What do the 1994 Ford Mustang, the IBM PC and the F-117 Stealth Bomber have in common?
A skunk.
All of these breakthrough products were the product of a company’s recognizing its own limitations. And the specific limitation in each case was the company’s own bureaucracy, which suffocated innovation.
Top management realized this and sought the answer in a “Skunk Works.”
The original Skunk Works, named after a fictional moonshine still in Al Kapp’s “Li’l Abner” comic strip, was set up within Lockheed Aircraft Co. and was a secret team led by aviation genius Kelly Johnson.
The achievements of the Skunk Works are legendary: The P-38 WW2 fighter aircraft, the first U.S. jet fighter, our first supersonic jet fighter, the U-2 spy plane, the Stealth Bomber and more.
What they have in common is that they were designed and produced outside the usual procedures at the parent company. Being outside the bureaucracy allowed the project to be completed promptly instead of being delayed and suffocated with paperwork.
Because of the remarkable successes of the original Skunk Works, the name became popular to describe corporate projects organized outside the normal channels and chain of command. IBM, for example, recognized that product development in its company worked on a multi-year timeline. But, as top management recognized, if they waited to produce their personal computer they would miss the market and lose their edge and reputation as industry leader.
Their solution was to set up an operation in Boca Raton, Florida, distant from any other IBM installation or bureaucracy. The result was the IBM PC, which legitimized the personal computer and essentially created the PC market as we know it today.
Much the same prevailed at Ford Motor Co. as it saw its chance to revive and reboot its Mustang. Their own bureaucracy estimated that design and development costs would exceed $1 billion and take years.
Top management was concerned about missing the market. Fortunately for them, though, they were able to lower the development cost and dramatically shorten the timeline by setting up a Skunk Works-style “Team Mustang” and successfully bringing the 1994 model to the market at the right time.

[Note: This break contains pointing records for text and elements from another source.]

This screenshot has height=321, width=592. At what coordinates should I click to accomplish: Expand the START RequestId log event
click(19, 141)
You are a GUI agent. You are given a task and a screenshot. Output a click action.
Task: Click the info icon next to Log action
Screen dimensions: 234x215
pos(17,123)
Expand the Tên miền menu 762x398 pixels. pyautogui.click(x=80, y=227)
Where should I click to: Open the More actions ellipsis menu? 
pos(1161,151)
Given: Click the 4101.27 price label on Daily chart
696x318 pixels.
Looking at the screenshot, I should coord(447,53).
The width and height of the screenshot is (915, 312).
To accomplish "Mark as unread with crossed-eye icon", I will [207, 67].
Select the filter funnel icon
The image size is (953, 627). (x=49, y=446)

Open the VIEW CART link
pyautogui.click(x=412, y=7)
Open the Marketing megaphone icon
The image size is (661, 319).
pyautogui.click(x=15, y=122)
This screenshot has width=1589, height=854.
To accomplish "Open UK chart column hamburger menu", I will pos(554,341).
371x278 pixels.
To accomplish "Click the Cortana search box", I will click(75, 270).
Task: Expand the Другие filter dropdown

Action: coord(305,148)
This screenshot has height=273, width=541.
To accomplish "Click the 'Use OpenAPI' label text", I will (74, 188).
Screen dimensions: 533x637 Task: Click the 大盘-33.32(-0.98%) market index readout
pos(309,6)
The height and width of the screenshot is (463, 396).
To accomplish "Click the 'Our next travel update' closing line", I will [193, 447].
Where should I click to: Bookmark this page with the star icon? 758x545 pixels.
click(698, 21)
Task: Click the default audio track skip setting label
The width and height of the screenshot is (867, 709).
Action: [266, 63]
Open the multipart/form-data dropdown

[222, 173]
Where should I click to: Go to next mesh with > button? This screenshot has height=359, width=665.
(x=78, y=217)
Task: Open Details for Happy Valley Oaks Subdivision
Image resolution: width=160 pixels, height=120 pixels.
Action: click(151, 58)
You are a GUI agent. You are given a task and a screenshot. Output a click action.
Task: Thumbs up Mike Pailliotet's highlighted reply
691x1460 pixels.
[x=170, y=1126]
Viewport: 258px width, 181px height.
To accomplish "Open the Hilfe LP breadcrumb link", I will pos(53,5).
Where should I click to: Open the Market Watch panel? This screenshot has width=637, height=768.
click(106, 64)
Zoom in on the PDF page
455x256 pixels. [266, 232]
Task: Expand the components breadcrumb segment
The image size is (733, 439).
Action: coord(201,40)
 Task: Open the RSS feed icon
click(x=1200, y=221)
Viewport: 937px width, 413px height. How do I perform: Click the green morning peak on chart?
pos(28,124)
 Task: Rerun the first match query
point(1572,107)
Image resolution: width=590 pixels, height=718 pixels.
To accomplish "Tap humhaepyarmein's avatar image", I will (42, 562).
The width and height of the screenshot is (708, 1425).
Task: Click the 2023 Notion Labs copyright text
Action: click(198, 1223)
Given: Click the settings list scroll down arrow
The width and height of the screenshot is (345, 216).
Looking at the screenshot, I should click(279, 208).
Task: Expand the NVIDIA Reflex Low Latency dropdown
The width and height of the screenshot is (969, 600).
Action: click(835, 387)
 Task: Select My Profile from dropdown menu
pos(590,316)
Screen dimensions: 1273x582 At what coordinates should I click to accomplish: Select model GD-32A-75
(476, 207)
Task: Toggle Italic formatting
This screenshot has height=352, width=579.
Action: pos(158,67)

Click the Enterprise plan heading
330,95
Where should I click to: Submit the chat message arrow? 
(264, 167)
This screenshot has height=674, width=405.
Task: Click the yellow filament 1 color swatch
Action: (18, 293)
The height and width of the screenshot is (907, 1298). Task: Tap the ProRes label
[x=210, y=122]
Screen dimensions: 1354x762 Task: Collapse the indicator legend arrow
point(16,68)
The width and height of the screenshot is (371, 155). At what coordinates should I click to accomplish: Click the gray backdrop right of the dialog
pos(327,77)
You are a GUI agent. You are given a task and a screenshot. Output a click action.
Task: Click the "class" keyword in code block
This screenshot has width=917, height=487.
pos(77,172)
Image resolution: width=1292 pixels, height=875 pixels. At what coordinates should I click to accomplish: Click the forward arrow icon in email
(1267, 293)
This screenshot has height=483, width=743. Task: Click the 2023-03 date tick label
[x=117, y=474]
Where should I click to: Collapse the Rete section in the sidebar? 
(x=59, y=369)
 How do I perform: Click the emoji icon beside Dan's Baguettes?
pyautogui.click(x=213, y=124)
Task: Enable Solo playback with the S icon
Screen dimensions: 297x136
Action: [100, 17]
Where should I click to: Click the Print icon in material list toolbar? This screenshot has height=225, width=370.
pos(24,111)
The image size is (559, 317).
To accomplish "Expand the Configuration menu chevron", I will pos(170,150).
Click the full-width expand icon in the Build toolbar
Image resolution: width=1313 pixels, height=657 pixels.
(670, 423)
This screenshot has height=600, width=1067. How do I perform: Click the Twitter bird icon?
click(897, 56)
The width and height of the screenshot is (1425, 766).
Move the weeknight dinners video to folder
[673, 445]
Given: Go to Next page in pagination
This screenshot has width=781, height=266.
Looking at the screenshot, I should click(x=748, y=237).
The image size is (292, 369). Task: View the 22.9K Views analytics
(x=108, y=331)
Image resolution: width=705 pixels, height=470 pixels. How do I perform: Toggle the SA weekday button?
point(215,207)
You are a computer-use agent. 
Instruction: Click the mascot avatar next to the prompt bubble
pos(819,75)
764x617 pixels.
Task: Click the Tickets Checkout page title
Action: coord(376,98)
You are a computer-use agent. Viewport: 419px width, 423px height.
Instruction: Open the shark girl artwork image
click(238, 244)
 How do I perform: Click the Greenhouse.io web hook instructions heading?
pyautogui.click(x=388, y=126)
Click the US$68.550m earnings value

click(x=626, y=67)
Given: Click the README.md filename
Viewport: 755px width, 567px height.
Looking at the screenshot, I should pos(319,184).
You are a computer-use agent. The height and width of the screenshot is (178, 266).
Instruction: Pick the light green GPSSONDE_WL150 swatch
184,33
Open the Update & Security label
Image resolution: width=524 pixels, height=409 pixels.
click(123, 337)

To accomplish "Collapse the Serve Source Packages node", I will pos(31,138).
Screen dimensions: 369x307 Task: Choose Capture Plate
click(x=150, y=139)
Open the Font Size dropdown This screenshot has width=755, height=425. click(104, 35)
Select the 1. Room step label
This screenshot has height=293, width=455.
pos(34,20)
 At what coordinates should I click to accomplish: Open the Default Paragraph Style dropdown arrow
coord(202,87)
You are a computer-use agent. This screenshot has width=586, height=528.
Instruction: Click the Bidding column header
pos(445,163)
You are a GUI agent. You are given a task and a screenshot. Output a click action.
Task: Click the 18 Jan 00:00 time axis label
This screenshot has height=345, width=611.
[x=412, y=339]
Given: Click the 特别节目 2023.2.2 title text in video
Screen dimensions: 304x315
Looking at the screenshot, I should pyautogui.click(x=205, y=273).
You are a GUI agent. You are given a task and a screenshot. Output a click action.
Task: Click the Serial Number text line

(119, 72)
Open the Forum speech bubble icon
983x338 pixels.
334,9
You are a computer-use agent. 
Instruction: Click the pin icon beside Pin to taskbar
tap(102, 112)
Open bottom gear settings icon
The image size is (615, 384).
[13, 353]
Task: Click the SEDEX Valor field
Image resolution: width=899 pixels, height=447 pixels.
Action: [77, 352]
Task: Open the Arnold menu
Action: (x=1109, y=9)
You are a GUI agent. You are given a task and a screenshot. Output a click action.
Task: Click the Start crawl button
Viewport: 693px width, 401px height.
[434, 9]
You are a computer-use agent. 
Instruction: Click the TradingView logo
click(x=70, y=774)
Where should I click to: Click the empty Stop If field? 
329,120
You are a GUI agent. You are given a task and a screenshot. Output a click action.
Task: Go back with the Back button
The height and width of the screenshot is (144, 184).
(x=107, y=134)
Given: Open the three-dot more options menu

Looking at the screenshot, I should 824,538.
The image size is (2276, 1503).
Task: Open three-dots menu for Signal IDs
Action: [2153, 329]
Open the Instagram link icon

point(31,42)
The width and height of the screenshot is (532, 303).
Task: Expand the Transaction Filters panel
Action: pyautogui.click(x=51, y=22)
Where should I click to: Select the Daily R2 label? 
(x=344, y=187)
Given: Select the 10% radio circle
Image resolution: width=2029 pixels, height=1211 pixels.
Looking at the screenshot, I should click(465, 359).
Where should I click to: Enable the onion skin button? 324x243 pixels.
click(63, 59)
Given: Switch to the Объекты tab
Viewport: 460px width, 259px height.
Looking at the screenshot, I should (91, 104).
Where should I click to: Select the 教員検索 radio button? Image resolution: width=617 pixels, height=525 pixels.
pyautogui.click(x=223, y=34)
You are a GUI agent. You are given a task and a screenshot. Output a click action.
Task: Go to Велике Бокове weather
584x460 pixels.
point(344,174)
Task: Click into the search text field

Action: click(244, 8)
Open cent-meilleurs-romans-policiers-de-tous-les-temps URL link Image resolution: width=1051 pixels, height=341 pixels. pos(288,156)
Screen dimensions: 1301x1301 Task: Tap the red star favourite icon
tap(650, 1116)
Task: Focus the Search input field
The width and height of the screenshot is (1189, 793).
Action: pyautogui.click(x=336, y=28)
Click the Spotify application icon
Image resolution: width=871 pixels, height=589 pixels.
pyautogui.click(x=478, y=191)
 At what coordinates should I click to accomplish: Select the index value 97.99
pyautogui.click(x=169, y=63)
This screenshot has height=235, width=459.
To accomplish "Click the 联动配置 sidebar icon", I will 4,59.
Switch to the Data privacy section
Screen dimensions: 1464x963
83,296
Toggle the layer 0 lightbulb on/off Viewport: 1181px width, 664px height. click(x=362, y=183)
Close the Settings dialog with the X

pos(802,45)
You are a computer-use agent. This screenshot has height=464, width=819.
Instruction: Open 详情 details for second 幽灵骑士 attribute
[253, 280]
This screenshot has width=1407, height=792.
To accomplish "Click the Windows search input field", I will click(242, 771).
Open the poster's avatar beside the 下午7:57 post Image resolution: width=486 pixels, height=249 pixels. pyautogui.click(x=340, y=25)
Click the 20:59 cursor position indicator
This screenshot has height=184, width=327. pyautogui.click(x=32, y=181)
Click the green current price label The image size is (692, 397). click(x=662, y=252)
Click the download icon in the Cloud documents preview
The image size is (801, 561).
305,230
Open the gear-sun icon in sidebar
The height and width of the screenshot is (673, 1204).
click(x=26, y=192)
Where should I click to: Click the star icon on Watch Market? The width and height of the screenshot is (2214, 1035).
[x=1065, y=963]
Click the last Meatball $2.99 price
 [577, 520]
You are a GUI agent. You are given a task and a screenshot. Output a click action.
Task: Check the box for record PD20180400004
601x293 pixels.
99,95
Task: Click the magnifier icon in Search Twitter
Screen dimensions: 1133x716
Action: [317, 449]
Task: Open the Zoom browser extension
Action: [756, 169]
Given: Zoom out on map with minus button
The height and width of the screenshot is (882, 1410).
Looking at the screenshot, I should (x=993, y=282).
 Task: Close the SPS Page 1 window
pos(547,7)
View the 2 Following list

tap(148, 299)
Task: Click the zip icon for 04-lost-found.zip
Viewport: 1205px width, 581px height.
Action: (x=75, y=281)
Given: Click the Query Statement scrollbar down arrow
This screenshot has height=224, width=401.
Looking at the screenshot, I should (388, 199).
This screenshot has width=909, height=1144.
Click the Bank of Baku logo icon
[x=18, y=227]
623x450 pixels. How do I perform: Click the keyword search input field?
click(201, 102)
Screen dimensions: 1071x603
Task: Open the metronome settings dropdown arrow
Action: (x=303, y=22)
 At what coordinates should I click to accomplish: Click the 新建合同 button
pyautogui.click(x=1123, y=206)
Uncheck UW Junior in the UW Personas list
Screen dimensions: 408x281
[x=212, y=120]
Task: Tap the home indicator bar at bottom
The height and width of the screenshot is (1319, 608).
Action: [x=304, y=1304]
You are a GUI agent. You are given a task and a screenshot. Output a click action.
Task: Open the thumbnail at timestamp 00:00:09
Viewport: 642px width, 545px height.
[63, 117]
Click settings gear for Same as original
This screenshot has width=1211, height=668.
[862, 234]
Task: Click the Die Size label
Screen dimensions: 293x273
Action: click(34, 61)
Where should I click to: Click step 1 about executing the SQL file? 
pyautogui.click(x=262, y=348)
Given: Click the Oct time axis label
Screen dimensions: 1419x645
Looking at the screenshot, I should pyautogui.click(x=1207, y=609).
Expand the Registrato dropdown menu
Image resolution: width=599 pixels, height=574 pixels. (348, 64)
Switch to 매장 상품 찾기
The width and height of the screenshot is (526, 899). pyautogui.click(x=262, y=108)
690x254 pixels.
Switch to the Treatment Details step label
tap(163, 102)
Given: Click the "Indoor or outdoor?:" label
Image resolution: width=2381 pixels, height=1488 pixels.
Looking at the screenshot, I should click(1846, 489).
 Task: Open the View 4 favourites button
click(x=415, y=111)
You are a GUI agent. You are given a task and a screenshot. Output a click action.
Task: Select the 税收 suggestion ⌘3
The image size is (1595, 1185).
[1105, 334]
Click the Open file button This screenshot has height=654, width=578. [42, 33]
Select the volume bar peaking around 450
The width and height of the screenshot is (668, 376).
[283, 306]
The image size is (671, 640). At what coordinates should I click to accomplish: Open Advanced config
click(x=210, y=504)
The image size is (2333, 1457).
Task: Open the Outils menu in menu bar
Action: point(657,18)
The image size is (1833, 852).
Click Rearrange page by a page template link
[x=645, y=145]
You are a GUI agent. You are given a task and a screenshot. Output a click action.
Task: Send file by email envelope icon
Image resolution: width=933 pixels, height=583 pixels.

As impressive as these achievements in aviation, computers and automobiles are, they all involve very large corporations in the manufacturing sector with tangible products, and they all involve cutting-edge, even visionary applications of technology.
Is there a place for skunk works in the service sector, which generally is a consumer of technology, not a developer? And is there a place for skunk works in smaller businesses?
On both counts, yes.
To get that answer we have to go back to management fundamentals and the sources of productivity. Technology is not the only source of productivity gains. Another major source is organization. Productivity in the service sector is a function of how its work, its workforce and its management is structured.
If there was any doubt about that fundamental, the Amazon.com story dispelled it. The company began by challenging the long-entrenched retail book industry. There was no technological innovation involved, unless you consider the combination of imagination and hutzpah a breakthrough,
That same combination was visible and effective when it reappeared and took on area after area of the retail sector. Amazon, as it grew, restructured its warehouse operations to make better use of existing technology in computers, automation, robots, data analysis and artificial intelligence.
Most Americans today work in service companies, and it is in that sector that productivity gains are hard to come by. There are two reasons for that: The first is that many service sector jobs have not changed much in years, even centuries in some cases. The second is that in all business organizations the staff bureaucracy grows faster than the business itself.
It is in the nature of bureaucracy to specialize — in the name of expertise, of course, to protect its turf and to avoid decisions. The unintended consequence of this is that any change, in fact, anything at all, takes forever.
Once businesses begin to grow past the point where the CEO can do any task that comes up, it is also building its own bureaucracy. For that reason, most businesses, product-based or service sector, large or small, could make good use of a “skunk works” group to bypass the usual processes. It could be a task force, a separate facility or even simply an individual in a very small business.
Skunk-works thinking may hold the key to raising productivity throughout our economy — speeding up the adoption of technical and organizational innovations. It could help us focus on doing more things better rather than bickering over shares of the existing pie.
More skunks. That’s the key.
James McCusker is a Bothell economist, educator and consultant.